I fully support the point made by Senator McGowan regarding the north County Dublin horticultural area. The potential of our horticultural area in this country is great. It is a scandal that we are importing so much of the food that we could produce at home. The provision of natural gas will be of great benefit to the horticultural community. So far as extending the gas to Northern Ireland is concerned, as I have said, we are taking it as far as Dundalk. The next step will be to go north west if that is to be decided. I had discussions within the past three or four weeks with the gas interests in the North. They have made a submission to me as to how they feel we in the Republic could be helpful to them. That is being examined at present. I cannot go any further on it at this stage.

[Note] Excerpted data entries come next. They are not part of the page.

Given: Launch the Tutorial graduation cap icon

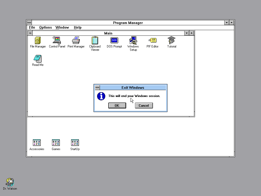Looking at the screenshot, I should point(172,41).

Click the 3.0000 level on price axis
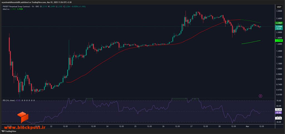[279, 11]
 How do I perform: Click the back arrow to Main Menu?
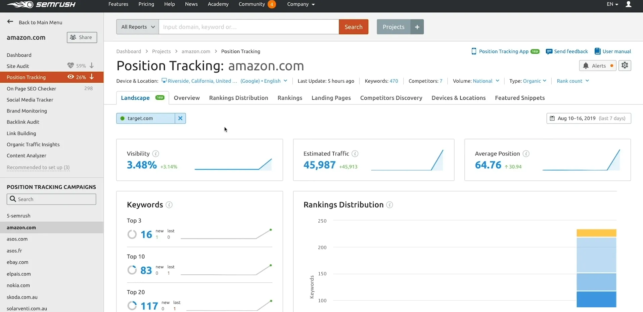point(10,22)
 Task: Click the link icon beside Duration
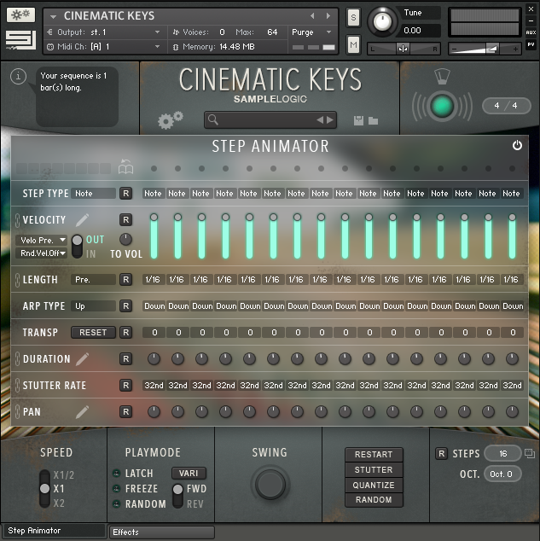tap(16, 359)

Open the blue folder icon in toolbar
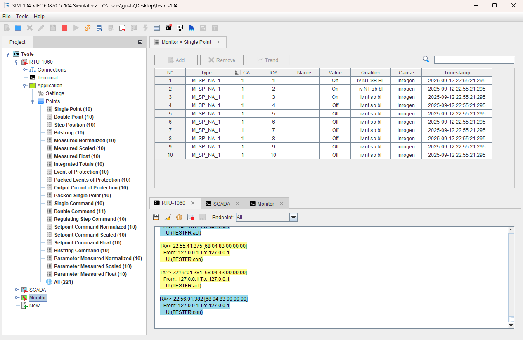[18, 28]
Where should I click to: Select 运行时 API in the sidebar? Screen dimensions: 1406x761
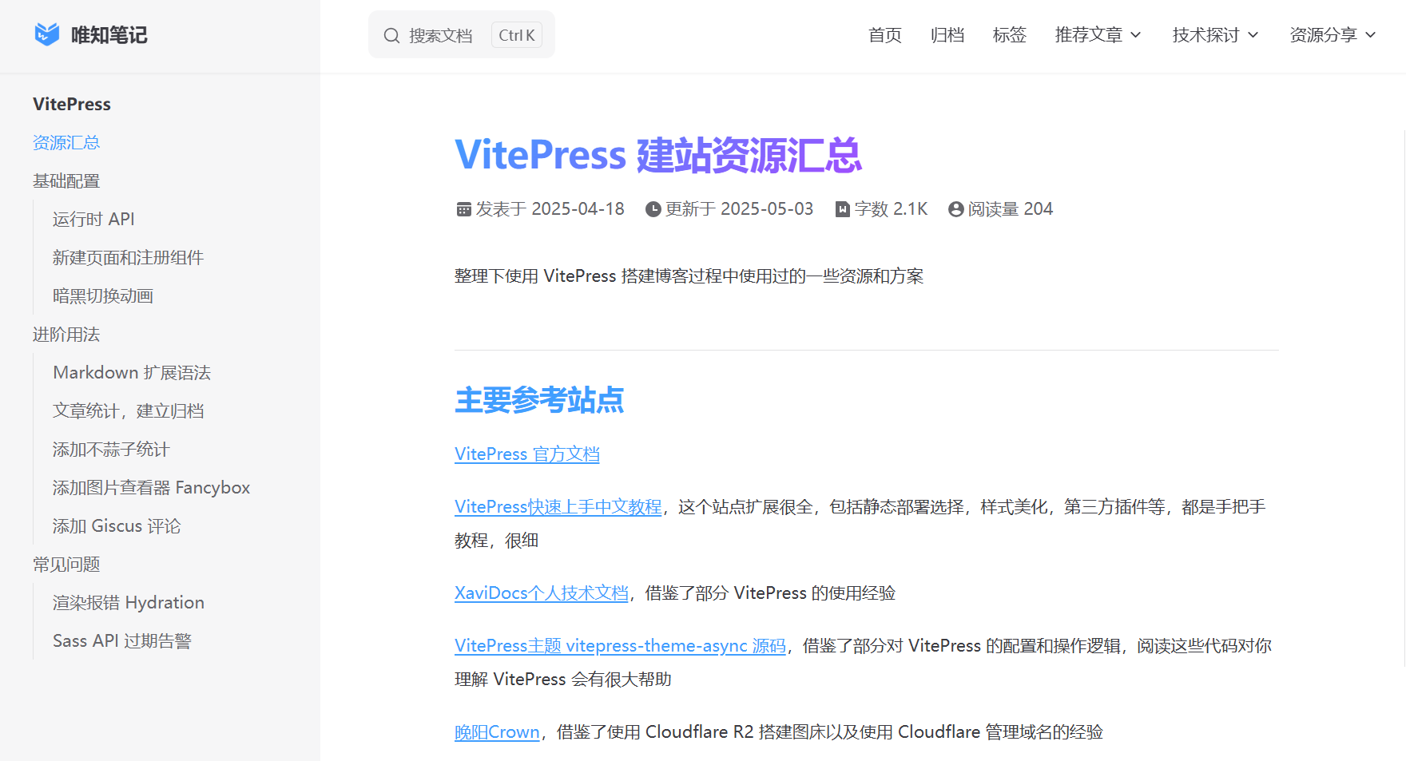click(93, 220)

Senator Ferris expressed a certain amazement that in April of 1986 BGE suddenly found themselves having to put in a receiver. I am amazed at Senator Ferris's amazement because the former Tánaiste — and I do not want to bring politics into this discussion — in the late summer of 1985 had been told of the problems of Dublin Gas at the time and unfortunately did not take any remedial measures.

Senator Lanigan referred to Kilkenny. The work in Kilkenny will start as soon as the Clonmel project is finished. So far as safety in Dublin in concerned, again this was mentioned by Senator Lanigan, after the tragedy in Raglan House there was a general increase in the number of reports of gas leaks to the extent that there was at one stage over 3,000 holes around the city. These have been reduced to 200 and I can assure the House I am doing everything I can to ensure that there is as little disturbance as possible to the citizens of Dublin, to the business community of Dublin and to the tourists. Disturbance is one thing but safety must be the primary concern. Reference was made by Senator Ryan to the increase in the borrowing limit. That is what this Bill is about. He wondered if BGE would make a success of it. I assure the Senator that it is my view that BGE will make a success of the Dublin takeover. The citizens and business community of Dublin generally can have confidence in Dublin Gas under BGE's management. I have no doubt that we will work to achieve the rates of gas sales we require to make this a viable proposition.

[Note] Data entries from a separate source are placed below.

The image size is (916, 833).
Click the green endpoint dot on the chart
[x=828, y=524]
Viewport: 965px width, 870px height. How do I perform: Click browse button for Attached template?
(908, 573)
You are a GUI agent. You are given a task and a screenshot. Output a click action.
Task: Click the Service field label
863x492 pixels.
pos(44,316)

Senator Ryan entered into a long debate on private versus public enterprise which I am not going to follow at this stage. That is for himself. So far as the ESB question is concerned, they have benefited by gas coming to Dublin. They use about one-third of the total gas supplied at present. The Senator asked a question with regard to a subsidiary. The question of working on the basis of a subsidiary or of a complete take over was argued by the previous Government who had a report in this regard carried out. The then Government decided on the basis of a full takeover and I had no reason to change that. I accept fully the arguments put forward by the previous Administration and in the independent report on the suggested organisation as well. The line we are taking is the only line possible. In addition to mentioning the ESB Senator Manning referred to the record of the work practices. There have been, as in relation to many other organisations, criticisms of the work practices of the Gas Company workers. I am confident — and I said this in the final part of my speech — that with proper care and attention and with hard work and concentrated effort, BGE can run a successful and profitable gas undertaking. I am also confident that the new venture — the extended BGE — will have the full and loyal support of the workforce of BGE and Dublin Gas. I have no doubt it will merit the support of the citizens in the business community in Dublin. I am confident that the workers of Dublin Gas, like any other workers, will respond to good management once they know the direction in which their company are going and that their future is secure. The workers of Dublin Gas are no different from any other workers in the country and will respond in a positive way to proper management and proper direction.

I thank all Members of the Seanad for the welcome I received on this, my first visit to the present Seanad. I thank them also for the welcome they have given to the Bill.

Question put and agreed to.
Bill put through Committee, reported without amendment, received for final consideration and passed.